Внук – разбойник? А сам?!

Возвращаюсь к первой из двух отложенных выше тем.

ВПС в честь своего 60-летия (кроме него самого, никто и не собирался воздать должное предстоявшему юбилею), на тривиальном, стареньком, сильно гружёном велосипеде за 8 дней с семью ночёвками (в том числе в полевых условиях) преодолел около 600 км между столицей Ташкентом, где давно живёт, и областным центром Кашкадарьинской области городом Карши, где некогда появился на свет, рос и окончил школу.




38. Об экстремальности чести, в общем-то, заранее так и задуманной для последующего преодоления трудностей, кроме названных моментов, достаточно сказать, что объемный рюкзак, как ни завязывай, на простом багажнике не держался долее 20 минут (в дороге пришлось заказать сварщику изготовление из арматуры малого диаметра большой корзины и его закрепление на велосипед); было много проколов камеры колеса велосипеда (как раз настала пора вызревания плодов произрастающего по обочине травянистого растения, которые превратились в жесткие, звездообразные пятаки, способные проткнуть и иную автомобильную шину); покрышка заднего колеса, бывшая вначале вполне свежей, к концу дороги буквально облысела, чего при обычной езде в городе и за 2 года не происходит. Снимок сделан после перекидки изнурённой покрышки на переднее колесо.

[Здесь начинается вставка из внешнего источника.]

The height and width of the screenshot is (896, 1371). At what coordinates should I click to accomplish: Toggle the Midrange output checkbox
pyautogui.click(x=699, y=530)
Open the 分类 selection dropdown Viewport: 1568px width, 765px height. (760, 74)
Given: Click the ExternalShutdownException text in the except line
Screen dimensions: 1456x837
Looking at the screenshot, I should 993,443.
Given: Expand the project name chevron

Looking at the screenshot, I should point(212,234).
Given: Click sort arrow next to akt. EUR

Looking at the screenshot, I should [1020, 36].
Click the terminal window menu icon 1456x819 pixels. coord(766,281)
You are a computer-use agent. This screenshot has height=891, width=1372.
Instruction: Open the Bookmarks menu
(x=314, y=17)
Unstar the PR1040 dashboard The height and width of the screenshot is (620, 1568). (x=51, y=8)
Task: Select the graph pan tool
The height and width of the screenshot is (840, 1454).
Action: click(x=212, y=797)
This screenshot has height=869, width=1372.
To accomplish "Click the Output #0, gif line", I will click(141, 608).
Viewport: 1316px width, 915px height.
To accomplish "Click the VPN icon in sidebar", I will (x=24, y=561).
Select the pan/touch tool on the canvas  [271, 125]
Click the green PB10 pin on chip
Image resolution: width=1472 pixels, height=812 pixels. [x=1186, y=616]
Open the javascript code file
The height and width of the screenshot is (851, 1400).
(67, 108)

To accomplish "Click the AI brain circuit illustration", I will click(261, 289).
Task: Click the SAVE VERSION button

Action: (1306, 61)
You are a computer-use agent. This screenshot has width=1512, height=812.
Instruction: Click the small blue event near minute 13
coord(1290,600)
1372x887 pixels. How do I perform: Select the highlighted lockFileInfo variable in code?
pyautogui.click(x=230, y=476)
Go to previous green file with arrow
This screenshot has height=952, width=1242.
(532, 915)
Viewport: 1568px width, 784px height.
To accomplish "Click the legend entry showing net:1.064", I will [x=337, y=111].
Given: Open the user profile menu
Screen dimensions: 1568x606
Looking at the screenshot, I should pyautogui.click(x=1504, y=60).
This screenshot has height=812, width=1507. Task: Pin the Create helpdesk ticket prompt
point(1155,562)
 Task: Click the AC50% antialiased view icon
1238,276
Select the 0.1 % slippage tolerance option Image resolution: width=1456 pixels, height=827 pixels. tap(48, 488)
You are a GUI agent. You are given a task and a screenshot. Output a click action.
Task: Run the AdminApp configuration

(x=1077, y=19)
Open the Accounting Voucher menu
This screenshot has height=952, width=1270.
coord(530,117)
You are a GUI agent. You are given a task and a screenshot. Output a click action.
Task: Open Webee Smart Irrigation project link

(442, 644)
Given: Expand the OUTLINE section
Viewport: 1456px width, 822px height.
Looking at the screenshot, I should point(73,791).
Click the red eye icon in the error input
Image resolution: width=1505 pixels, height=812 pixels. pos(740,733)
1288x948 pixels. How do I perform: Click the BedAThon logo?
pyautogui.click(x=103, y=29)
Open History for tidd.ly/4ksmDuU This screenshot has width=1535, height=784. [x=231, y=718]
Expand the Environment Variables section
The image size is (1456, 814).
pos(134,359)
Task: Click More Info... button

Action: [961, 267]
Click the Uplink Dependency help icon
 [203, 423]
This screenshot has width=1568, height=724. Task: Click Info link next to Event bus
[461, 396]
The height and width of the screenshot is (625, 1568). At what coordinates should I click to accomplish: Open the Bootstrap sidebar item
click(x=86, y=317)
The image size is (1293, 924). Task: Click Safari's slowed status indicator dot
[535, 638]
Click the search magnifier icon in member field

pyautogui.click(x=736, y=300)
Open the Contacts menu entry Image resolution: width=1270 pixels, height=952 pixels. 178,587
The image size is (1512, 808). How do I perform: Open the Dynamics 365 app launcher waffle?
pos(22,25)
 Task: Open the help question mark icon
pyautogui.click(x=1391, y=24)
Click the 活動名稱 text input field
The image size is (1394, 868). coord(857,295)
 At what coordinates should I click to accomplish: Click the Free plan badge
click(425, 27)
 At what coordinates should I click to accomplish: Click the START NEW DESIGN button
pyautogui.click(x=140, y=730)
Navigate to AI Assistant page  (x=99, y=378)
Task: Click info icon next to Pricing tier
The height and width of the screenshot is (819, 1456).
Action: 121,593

Экстремальные навороты, помимо всего остального, были задуманы в качестве наглядного примера детям: человек, крепкий духом и более-менее правильного образа жизни и мыслей, и в 60 имеет в своих пороховницах достаточно боеспособного пороху. В снимках и комментариях – только некоторые из моментов велопробега, опуская виды, которыми полон Интернет. Правда, стоило бы рассказать, как в Самарканде, городе Амира Темура, который некогда, говорят, изрёк афоризм, ставший одним из главных установок нашего дорогого Президента: «Сила – в справедливости», – меня, обросшего и обветренного, едва не забрали в отделение милиции (за то, что прикорнул в тенёчке, да и заснул от усталости). Однако не будем, как говорится, о мелочах. Но следовало бы поразмышлять, почему люди, с которыми привелось пообщаться во время остановок в пути, с удивлением и некоторым беспокойством за меня задавали один и тот же вопрос: «А разве позволительно разъезжать на велосипеде по стране вот так запросто, без разрешения?» [И не забывается, что какой-то ночью, четыре из семи которых провёл не в поле, не в одиночестве, а при людях, у меня умыкнули заначку – 50-тидолларовую купюру, что я обнаружил только через несколько дней пребывания в Карши, когда понадобились деньги.] Ну, да ладно…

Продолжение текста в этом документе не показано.